«Fueron devoradas con ensañamiento, tenían mordeduras en todo el cuerpo»

Fotografía tomada de un video facilitado por Summa112, de la fachada del chalé de Colmenar de Oreja en el que dos mujeres de 57 y 41 años, madre e hija, han fallecido al ser atacadas por sus dos perros, de la raza dogo de Burdeos. / Efe

Dos mujeres mueren en Madrid atacadas por sus perros, dos dogos de Burdeos, que nunca antes se habían mostrado violentos

Melchor Sáiz-Pardo
MELCHOR SÁIZ-PARDOMadrid

«Literalmente, devoradas. Con mordeduras en todo el cuerpo. Un ensañamiento increíble». Los técnicos de Emergencias Comunidad de Madrid 112 que a mediodía fueron a Colmenar de Oreja seguían traumatizados horas después. Todavía balbuceaban cuando respondían al teléfono. Sorprende ver tan impresionados a unos sanitarios que están acostumbrados a casi todo.

«Cuando llegamos, los perros parecían dóciles. Incluso juguetones», confiesa uno de los sanitarios. Hacía menos de una hora que los dos dogos de Burdeos (quizás cruzados con otras razas consideradas peligrosas) habían matado a dentelladas a su propia dueña, un mujer de 57 años, y a su hija de 41, cuando ambas habían acudido a mediodía a la casa donde se encontraban los animales (los dogos y otros dos canes) para darles de comer, lo mismo que hacían casi todos los días. Según las primeras investigaciones, al menos una de ellas murió desangrada con el cuello desgarrado por los mordiscos.

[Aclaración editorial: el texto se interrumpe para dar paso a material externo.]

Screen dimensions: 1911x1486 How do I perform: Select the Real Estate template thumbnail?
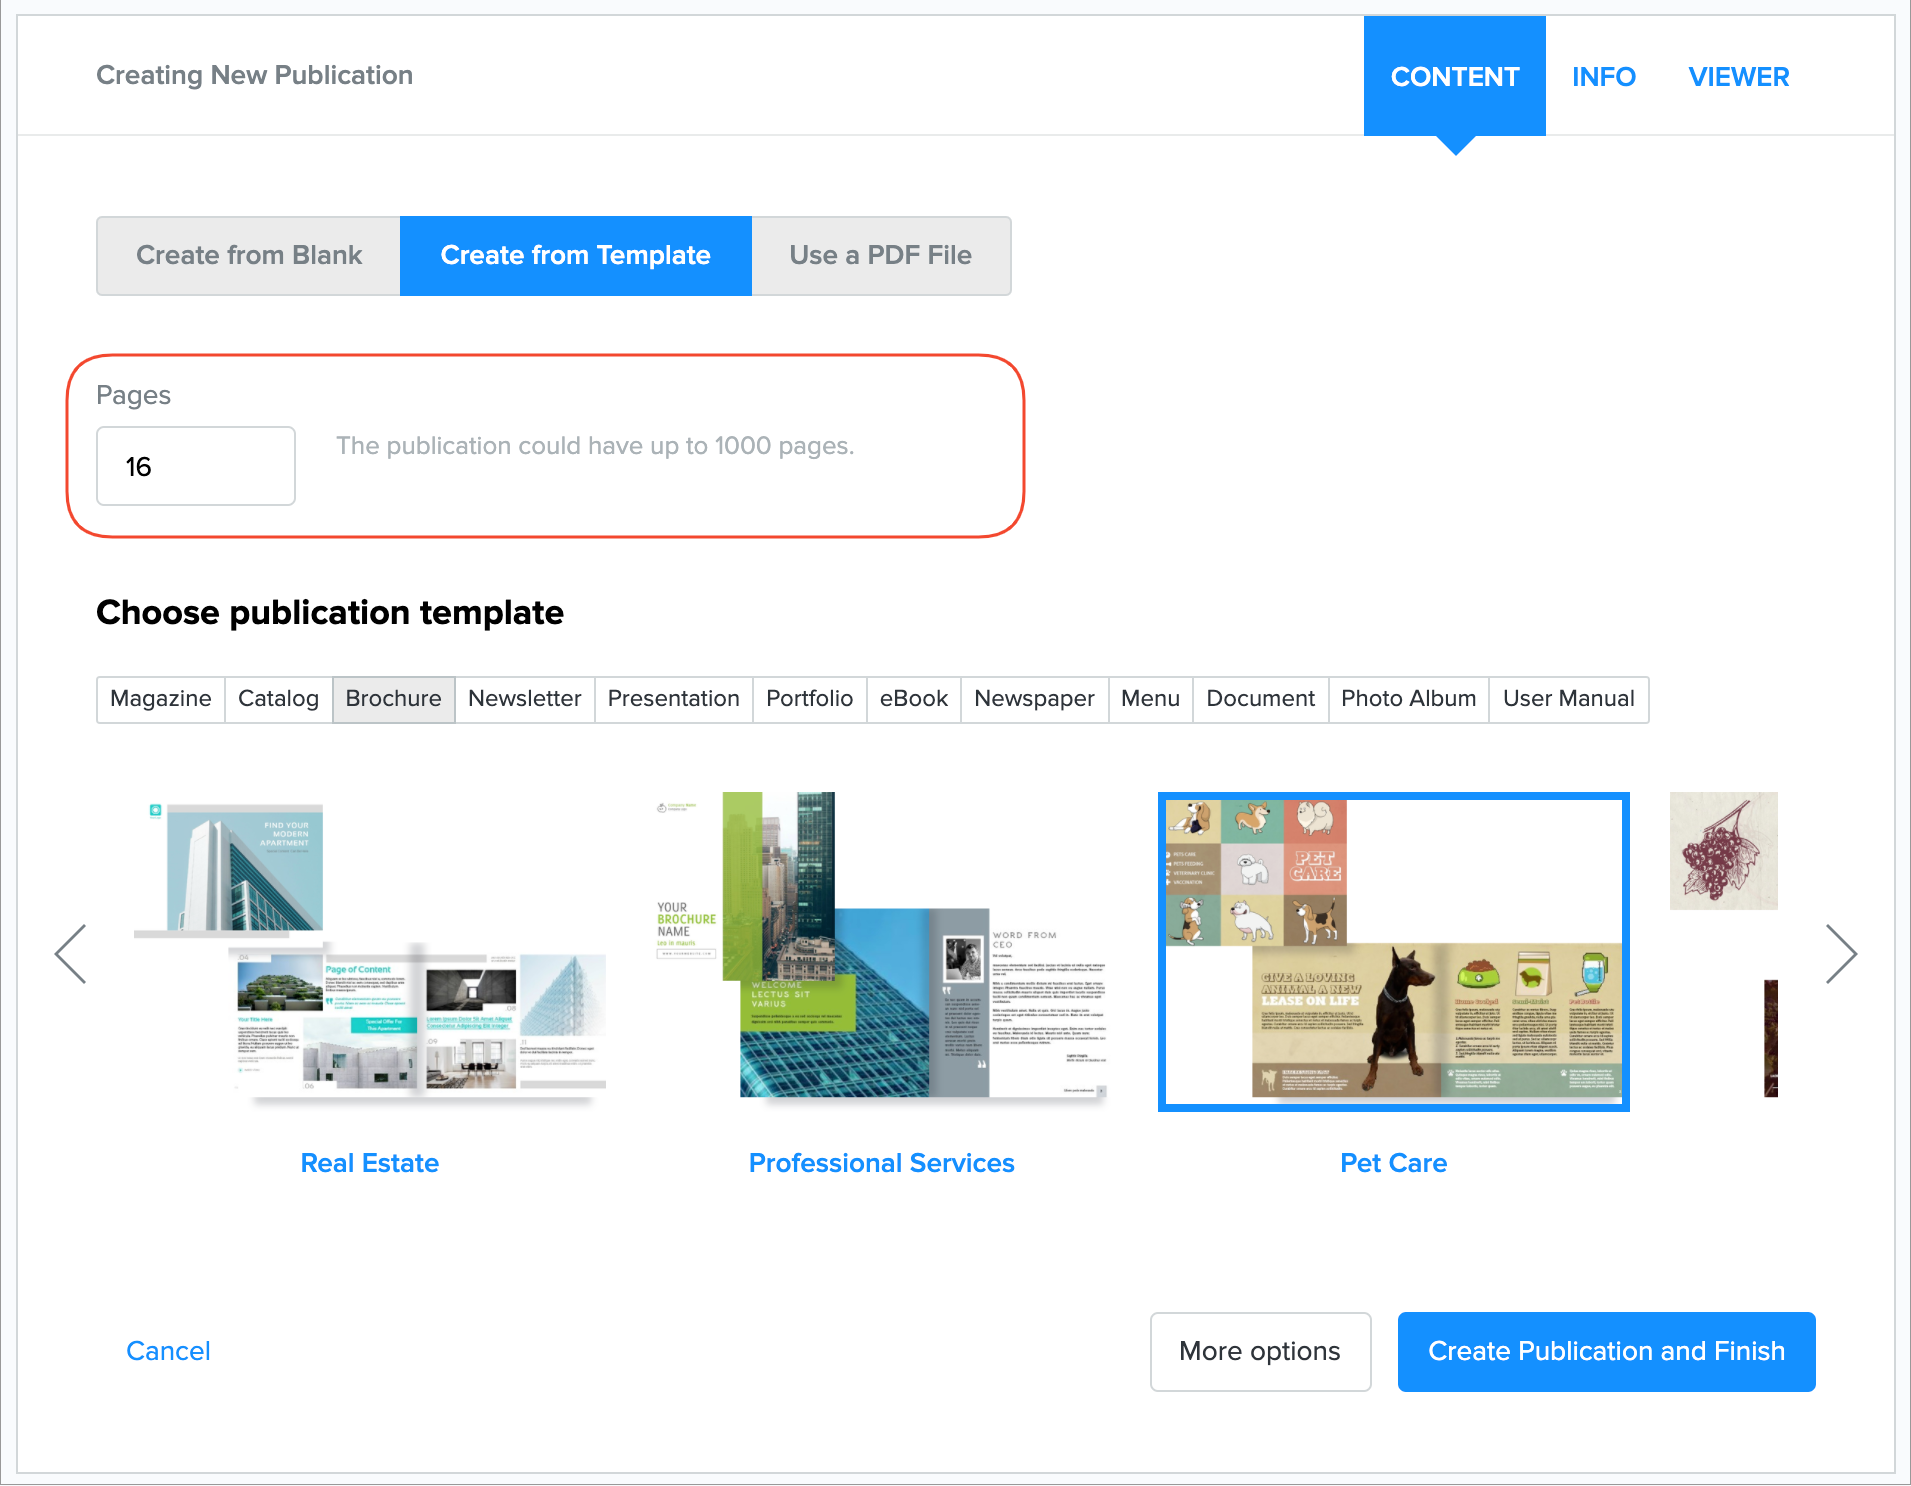tap(370, 950)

Lo que realmente ocurrió, explican los agentes de la Guardia Civil de la cercana localidad de Pinto, será siempre una incógnita. Nadie vio cómo esos perros, que hasta entonces nunca habían dado muestras de violencia y que casi siempre se mostraban dóciles, pudieron acabar con la vida de dos mujeres maduras y voluminosas.

La voz de alerta la dieron los maridos de las dos víctimas al filo de las 13:30 horas, después de que sus esposas no respondieran a sus respctivas llamadas a los móviles.

Ellos fueron los que encontraron los cuerpos sin vida de sus parejas cuando fueron a recogerlas al número 578 de la calle Ibor, en la urbanización Balcón del Tajo, ubicada fuera del casco urbano del municipio. Los maridos dieron la voz de alerta, pero ya no había nada que hacer. Cuando llegaron las asistencias de Emergencias solo pudieron notificar que las dos mujeres habían muerto desangradas a consecuencia de los mordiscos de la jauría, que pertenecía a la progenitora.

Los agentes de la Guardia Civil del cercano puesto de Pinto solo pudieron hacerse cargo de los animales. El Seprona tomó muestras a los perros antes de ser trasladados al Centro Integral de Acogida de Animales de la Comunidad de Madrid (CIAAM), donde los veterinarios tratarán de determinar por qué los animales se comportaron con esa agresividad extrema.

Un perro de defensa

Los dogos de Burdeos, según el decreto regional madrileño que transpone la normativa estatal en la materia fijada en el Real Decreto 287/2002, no están considerados como raza potencialmente peligrosa. Los ejemplares que sí están dentro de esta categoría son Pit Bull Terrier, Staffordshire Bull Terrier, American Staffodshire Terrier, Rottweiler, Dogo Argentino, Fila Brasileiro, Tosa Inu y Akita Inu. No obstante, este tipo de canes sí que está catalogado como Perro Potencialmente Peligroso (PPP) en algunas Comunidades autónomas como Cataluña, Comunidad Valencia y Galicia, donde es necesario tener una licencia especial.

También llamado francés, los criadores aseguran que se trata habitualmente de un animal de carácter «tranquilo, equilibrado y sensible», que muestra predilección por los niños y se siente muy apegado a sus amos. Con aspecto fiero, mordida potente y hasta 50 kilos de peso, es un perro clásico de defensa.